■ PASSAGE PROVIDED
'''
The expected result of this research project is a general platform for systemon-chip integration using the two-dimensional network as the interconnect structure. The platform should be easy to use and ease the burden of verification during the system-on-chip integration phase.

#### 8.2 A new system-on-chip integration flow

The intended design flow for system-on-chip integration using the switched onchip network is depicted in fig 8.2. The user input is the specification and requirements needed to configure the on-chip network with core interface wrappers for the specific application. This is the hardware interface specification for the cores (e.g. processing and storage elements) that are to be connected in the system-onchip design as well as the requirements on bandwidth, latency, etc. put on the network hardware to support the necessary transfers. The software protocol interface specification and requirements are also needed as user input in the design.

The configuration and network control code is then generated and synthesized based on the on-chip network library together with the user input data to create



Figure 8.2: Design flow for a on-chip network design

Table 8.1: Theoretical performance of different network topologies assuming N cores along the edges.
'''
■ JOB A
Copy the records word for word, omitting the pictures.
The passage and the records are unrelated to each other.

■ PROVIDED ENTRIES
'''
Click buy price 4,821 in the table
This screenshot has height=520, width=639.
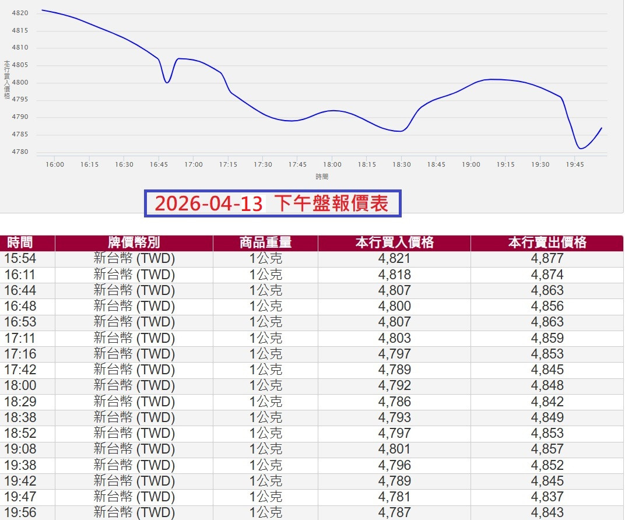coord(394,258)
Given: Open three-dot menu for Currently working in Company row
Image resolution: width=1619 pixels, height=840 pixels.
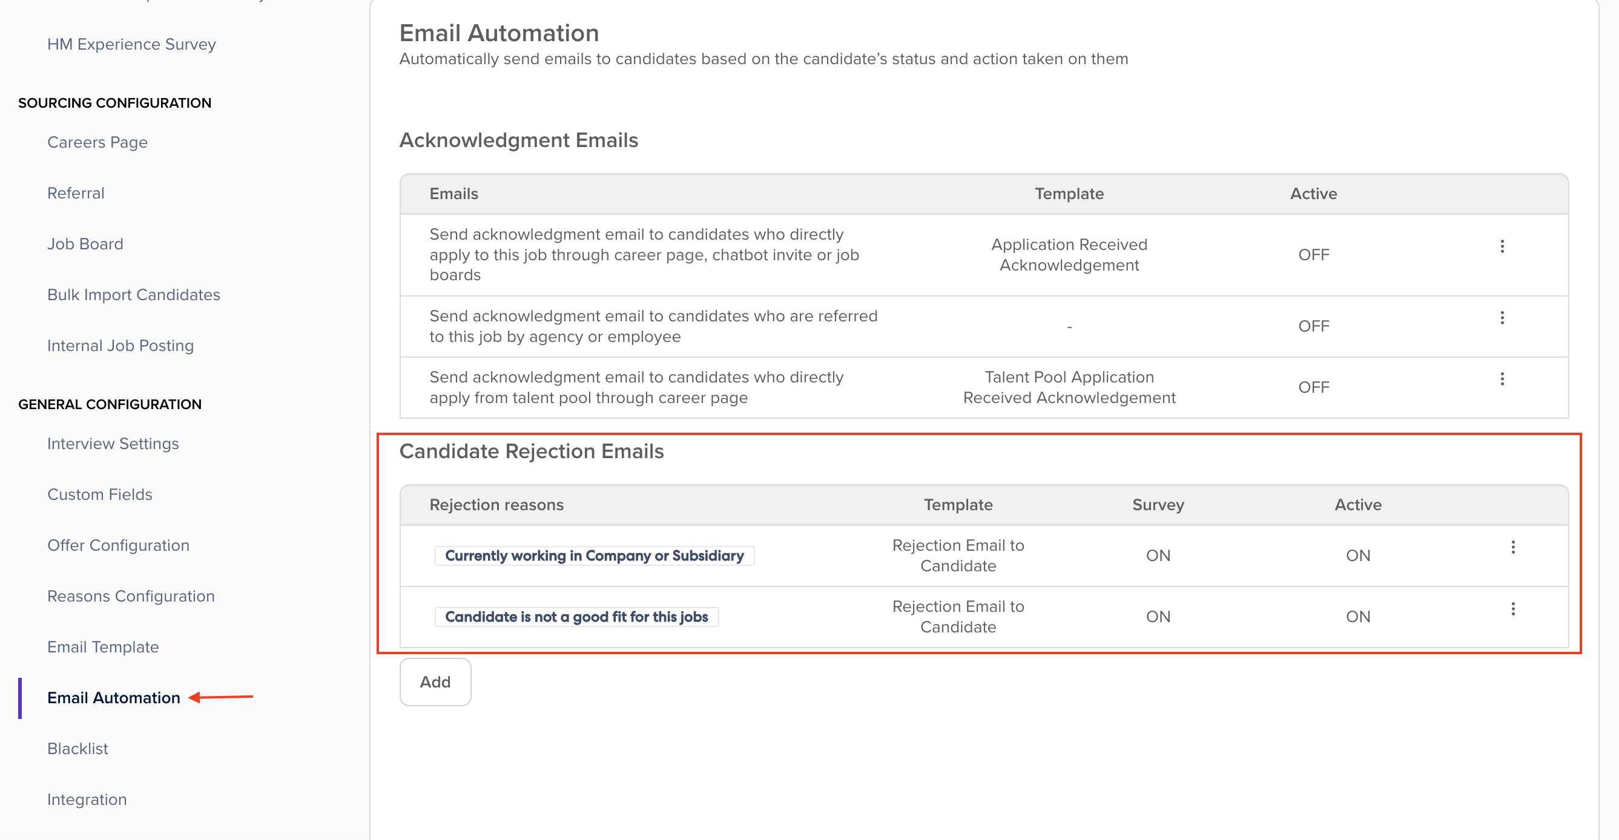Looking at the screenshot, I should [x=1513, y=547].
'''
■ JOB B
Extend the text on system-on-chip integration, starting from its last line.

■ RESULT A
Click buy price 4,821 in the table
This screenshot has height=520, width=639.
coord(394,258)
Given: Open three-dot menu for Currently working in Company row
Image resolution: width=1619 pixels, height=840 pixels.
Looking at the screenshot, I should [x=1513, y=547].

■ RESULT B
|                     | Ring  | 2-d Mesh   | Binary tree | Benes Network | Fat Tree    |
|---------------------|-------|------------|-------------|---------------|-------------|
| No of nodes         | N     | $(N/4)^2$  | 2N - 1      | NlogN         | $2^{N/4-1}$ |
| Links               | Bidir | Bidir      | Bidir       | Unidir        | Bidir       |
| <b>Bisection BW</b> | 2     | $\sqrt{N}$ | 1           | N             | N           |
| Wiring compl        | Low   | Low        | Low         | High          | High        |
| Max wire length     | Low   | Low        | Medium      | High          | High        |
| Routing compl       | Low   | Medium     | Low         | Medium        | High        |

both behavioral and structural descriptions of the interconnect network.

This code can then be used in the behavioral simulator to ensure correctness and to generate a number of different benchmarking informations to make sure that the specification is fulfilled. After behavioral verification the structural description is used as a part in the integration of the system-on-chip design to achieve the final implementation.

## 8.3 Theoretical performance of network topologies

In order to determine the most appropriate topology for the system a thorough investigation of the advantages and drawbacks of a number of common topologies were done during the prestudy phase.

A short summary of the theoretical performance for some of these network

topologies can be found in table 8.1. The ring topology is very easy to implement but is subject to the same fundamental limitations as a normal bus since the only available resource for transmission at a node will be occupied whenever a transmission wants to pass that node. On the other hand, the more powerful topologies like fat trees are very complex when it comes to wiring.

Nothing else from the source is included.